Cedar Vally residents tired of bad roads

August 28, 2025

It would be wise not to talk or chew when travelling along sections of Cedar Valley as the badly broken roads could leave you biting your tongue.

What should have been a 10-minute ride took almost 30 minutes to get into the St Thomas district. Residents and those traversing the community told THE STAR that they have not seen smooth roads in more than 20 years.

"Is decades the road is like this ... and because of this there will be no votes. The best coffee comes from this side, as this is the main road that you use to go up in the Blue Mountain -- and look at the road. The road just need to fix and the water channelled to the side in a drainage system. But nothing like that not happening. Taxi don't run up this side either, because it terrible for them," a fed-up Marva Crossdale said.

Vernetth Campbell lamented that he and other coffee farmers are losing their profits because it is being eaten up in transportation costs.
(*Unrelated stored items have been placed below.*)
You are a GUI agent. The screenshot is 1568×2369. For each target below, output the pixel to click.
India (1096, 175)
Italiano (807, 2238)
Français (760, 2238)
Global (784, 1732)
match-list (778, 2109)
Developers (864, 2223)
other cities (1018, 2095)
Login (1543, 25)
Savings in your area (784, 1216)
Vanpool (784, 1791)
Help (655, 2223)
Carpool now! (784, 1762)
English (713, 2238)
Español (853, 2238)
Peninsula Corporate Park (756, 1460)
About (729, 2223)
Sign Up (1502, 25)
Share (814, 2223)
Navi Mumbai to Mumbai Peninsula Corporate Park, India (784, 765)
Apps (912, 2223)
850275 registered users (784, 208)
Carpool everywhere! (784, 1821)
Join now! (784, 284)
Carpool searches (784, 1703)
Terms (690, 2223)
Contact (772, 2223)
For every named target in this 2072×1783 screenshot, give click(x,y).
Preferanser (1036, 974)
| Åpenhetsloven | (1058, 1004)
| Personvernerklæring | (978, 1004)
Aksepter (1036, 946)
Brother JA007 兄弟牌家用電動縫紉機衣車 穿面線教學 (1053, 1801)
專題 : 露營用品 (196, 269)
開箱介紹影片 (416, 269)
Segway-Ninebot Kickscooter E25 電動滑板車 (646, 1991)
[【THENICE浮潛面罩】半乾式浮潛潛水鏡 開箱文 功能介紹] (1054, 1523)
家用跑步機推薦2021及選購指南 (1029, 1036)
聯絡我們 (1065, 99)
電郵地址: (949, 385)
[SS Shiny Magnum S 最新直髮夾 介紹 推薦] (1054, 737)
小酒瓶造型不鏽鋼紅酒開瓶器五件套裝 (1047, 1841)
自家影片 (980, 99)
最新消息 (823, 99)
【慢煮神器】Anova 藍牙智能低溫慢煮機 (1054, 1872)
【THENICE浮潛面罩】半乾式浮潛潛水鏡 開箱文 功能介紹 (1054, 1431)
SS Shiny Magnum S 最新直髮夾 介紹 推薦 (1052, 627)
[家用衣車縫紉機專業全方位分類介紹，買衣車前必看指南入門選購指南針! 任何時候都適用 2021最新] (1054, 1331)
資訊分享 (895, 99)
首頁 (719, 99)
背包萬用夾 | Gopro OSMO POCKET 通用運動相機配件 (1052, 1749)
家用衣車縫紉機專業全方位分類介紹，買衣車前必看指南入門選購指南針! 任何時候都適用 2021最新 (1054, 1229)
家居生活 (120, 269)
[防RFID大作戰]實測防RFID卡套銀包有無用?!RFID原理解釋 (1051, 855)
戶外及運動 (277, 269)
"Is about one thousand years this place look so eno," Campbell exaggerated. "Mi old man dead when him a 85 years old, and him dead and nuh see it fix. A problem fi farmers like mi, because mi have to pay the four-wheel drive ... and seh we have all 50 box a coffee, we have to pay $30,000 for the drive and we have to pay staff. Is $10,000 a box, and we have to pay the workers $2,500 a box to pick," Campbell explained.

The news team observed a motorcyclist as he carefully tried to manoeuvre his way through the stones and craters, but this proved difficult for the rider, who had to come to a complete stop and manually placed the motorbike in the required direction.

"When rain fall, this is a river, because even when rain don't fall it is a riverbed. The way things get bad, nuff a the coffee farmers dem pack up and gone 'bout dem business, because dem nah make any profit. Nuff time we get loan to buy vehicle but it nuh make any sense, because within a year, the brand new vehicle mash up. Because of this road, everything is just money," Campbell added.

A mechanic from the district, who goes by the name Patrick, told THE STAR that vehicle repairs could easily amount to quarter of a million dollars annually.

"There is no road in this district, only a gully course. It is very tedious to have a motor vehicle. Once you live up here, it will cause yuh all of you life savings. Is me fix mi vehicle and it cost mi over $250,000 every year, so imagine a man who can't fix car," he said.

THE STAR tried unsuccessfully to get a comment from mayor of Morant Bay Louis Chin.